妊娠出産の経験がある人の中では、その数が多い人ほど乳癌に罹りにくい

 40歳から79歳の女性38,159人を約7.6年間追跡したところ、151人の方が乳がんに罹患されました。私たちの研究では、追跡開始時に初経年齢、妊娠出産歴、初産年齢、閉経年齢などの生殖歴を含む生活習慣アンケートを実施しており、これらと乳がんの発生との関連を検討しました。

 出産歴については、その経験が無い方と有る方を比較した場合には乳がんの罹患率に統計学的に有意な差は見られませんでした。しかし、出産の経験がある方だけでその回数の影響を検討すると、出産を1回経験した方たちを基準にした場合、2回、3回、4回以上経験した方たちは、それぞれ0.78倍、0.68倍、0.31倍と、順に22%、32%、69%乳がんに罹患する危険度が下がることが分かりました。(図1)妊娠歴も同様の傾向が見られました。

【図1】出産回数と乳がん罹患リスク


初産年齢が遅い人ほど乳がんに罹りやすい

 初産年齢が25歳未満であった方たちを基準にして、25歳から30歳未満、30歳から35歳未満、35歳以上で初めて出産した方たちがどれくらい乳がんに罹患する危険があるかを計算したところ、それぞれ1.02倍、1.99倍、2.12倍と初産年齢が高いほど乳がんに罹りやすいことが分かりました。(図2)同様な検討をこの研究を始めた時点で既に閉経されていた方たちだけを対象に行ったところ、順に1.13倍、2.20倍、3.33倍と初産年齢の影響がより強く見られました。

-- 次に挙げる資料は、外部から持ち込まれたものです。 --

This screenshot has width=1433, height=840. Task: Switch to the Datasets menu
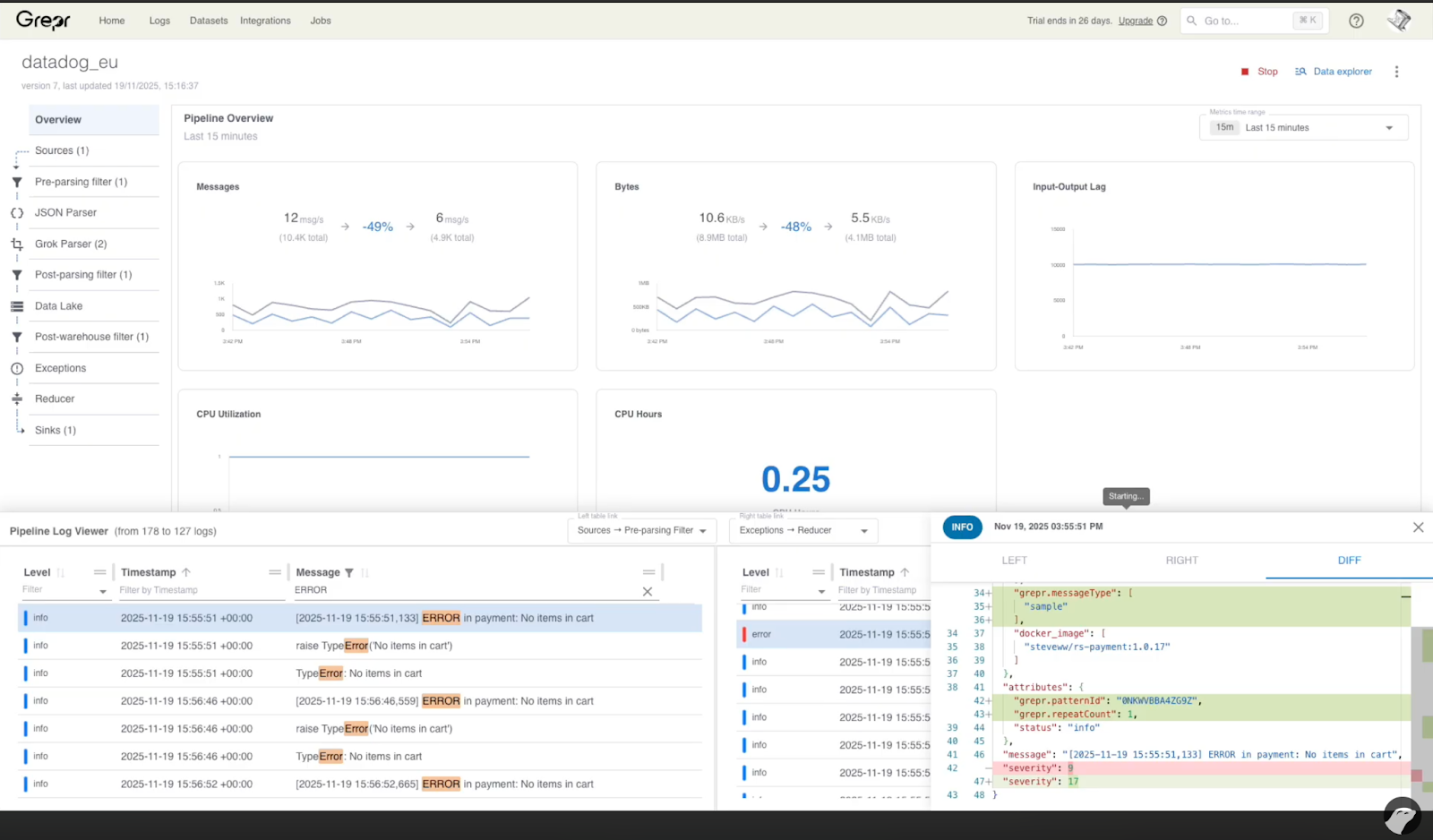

 初経年齢、閉経年齢に関しては、乳がんの罹患との間に統計学的に有意な関連は認められませんでした。


 以上の結果を導き出す過程においては、統計学的な手法を用いることにより乳がんの発生に関係すると考えられる年齢、喫煙、飲酒、運動習慣、肉の摂取量、乳がんの家族歴、肥満度など、さらに生殖歴に関しても互いに考慮しました。したがって、関連の認められた妊娠・出産歴、初産年齢要因は他の要因にかかわらず乳がんの罹患と関連していることが示されたことになります。

【図2】初産年齢とと乳がん罹患リスク


 出産歴と乳がんの罹患との関連を説明するメカニズムの1つとして、乳腺細胞の変化が挙げられます。 乳腺は、妊娠とともに発達し、乳腺細胞が急激に増殖・分化し、出産とともに乳汁の合成が進みます。 その後、授乳が継続する間は乳汁の合成・分泌が維持されますが、離乳すると乳汁の合成は停止し、 乳腺細胞数の減少、乳腺の退縮が起こり妊娠前の状態に戻ります。

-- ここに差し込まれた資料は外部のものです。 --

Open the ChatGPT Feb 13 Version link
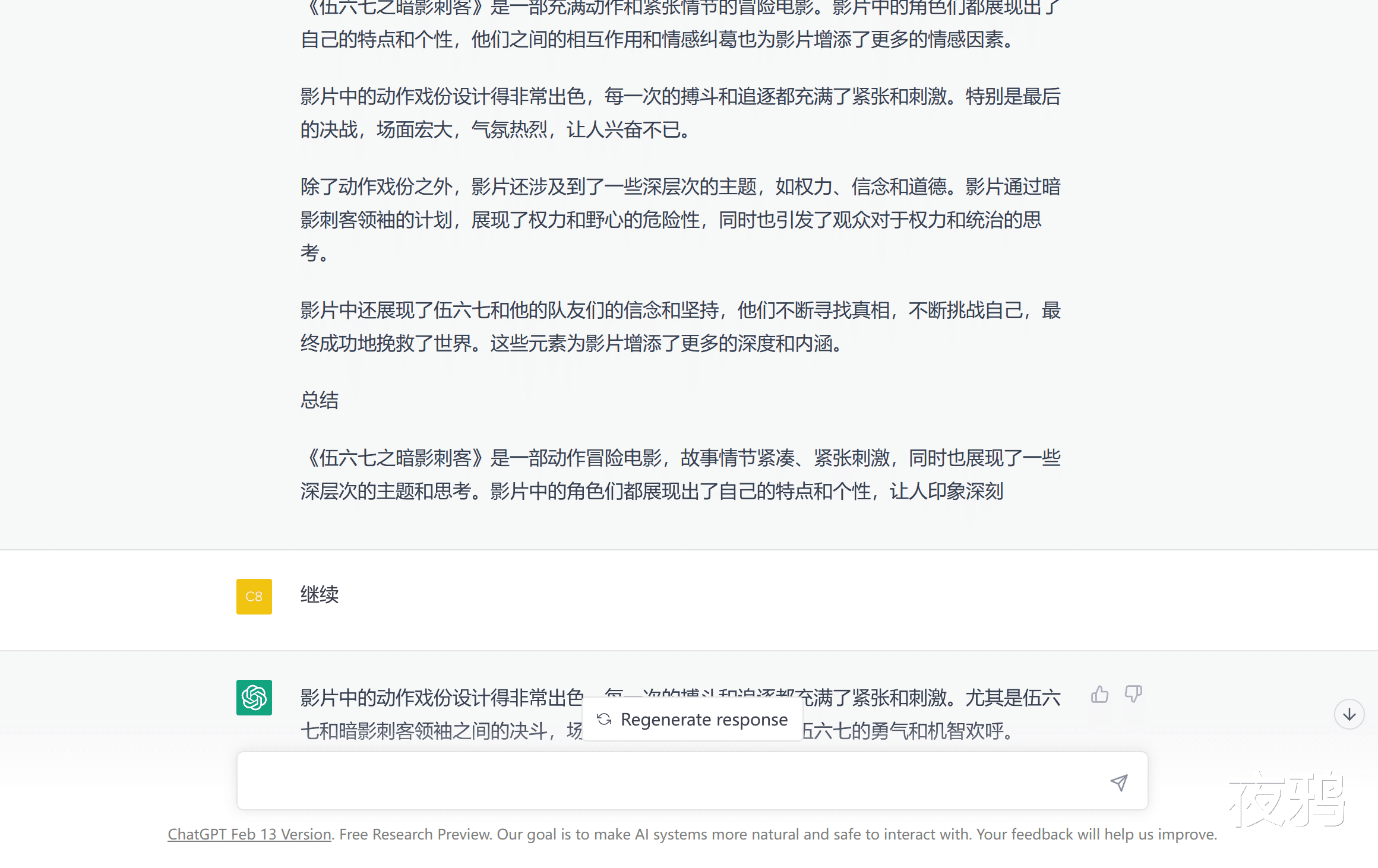Screen dimensions: 1378x868 249,834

 過去の報告では、乳腺の増殖、分化、退縮といった変化を経験した出産後一定期間、 乳がんに罹りやすい時期があり、その後、出産を繰り返すことで、長期的に見れば乳腺細胞の分化が進み、 乳がんに罹りにくくなると言われています。ここに出てくる分化とは、 細胞がその場に合った構造や機能を果たすために形を変えていくことであり、 しっかりとした形になる程、外からの刺激を受けにくい、即ち癌化しにくくなることを意味します。 我々の研究において、出産の経験が無い方とある方を比較した場合には差が無く、 出産経験のある方たちを対象とした場合には、出産回数が多いほど乳がんに罹りにくかった、 また、初産年齢が高い方ほど罹りやすかったという結果は、上に述べたメカニズムに合致します。

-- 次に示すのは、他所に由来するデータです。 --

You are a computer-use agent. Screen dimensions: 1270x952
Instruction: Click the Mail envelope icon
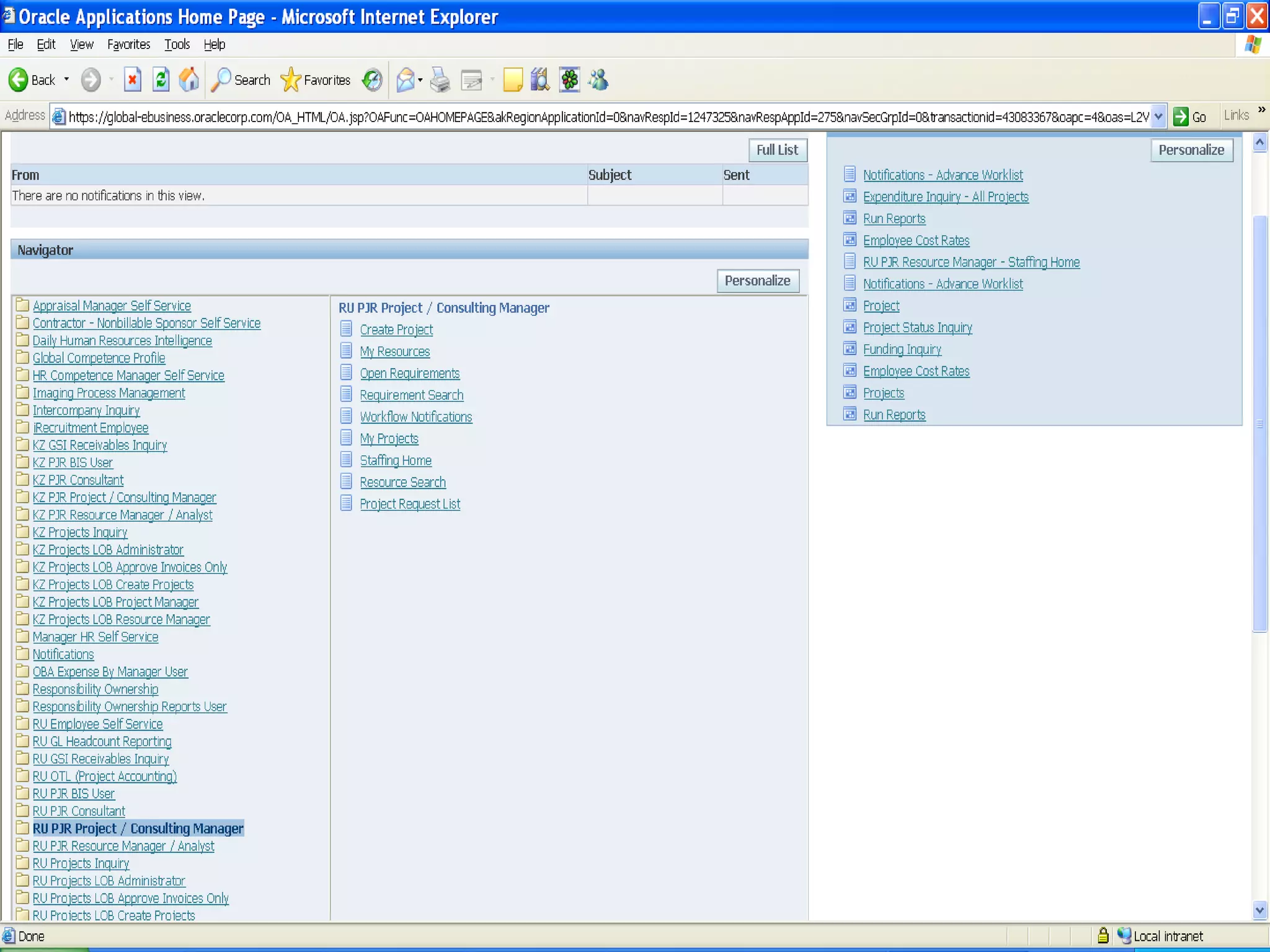pos(405,80)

 乳がんの罹患率は現在も上昇傾向にあります。我々の研究では認められませんでしたが、過去の研究によれば、初経を迎える年齢が早いこと、閉経を迎える年齢が遅いことも乳がんに罹る危険を増すと言われています。そこで、今回の研究で対象とした方たちで登録時の年齢毎に生殖歴の動向を検討してみたところ、若い人ほど初経年齢が早く、出産回数は少なく、初産年齢は遅く、閉経年齢も遅いとの傾向がみられました。時代とともに変化している女性の生殖歴が、今後どのように女性の疾病に影響を与えるか、乳がんのみならず他の疾患についても明らかにする必要があるでしょう。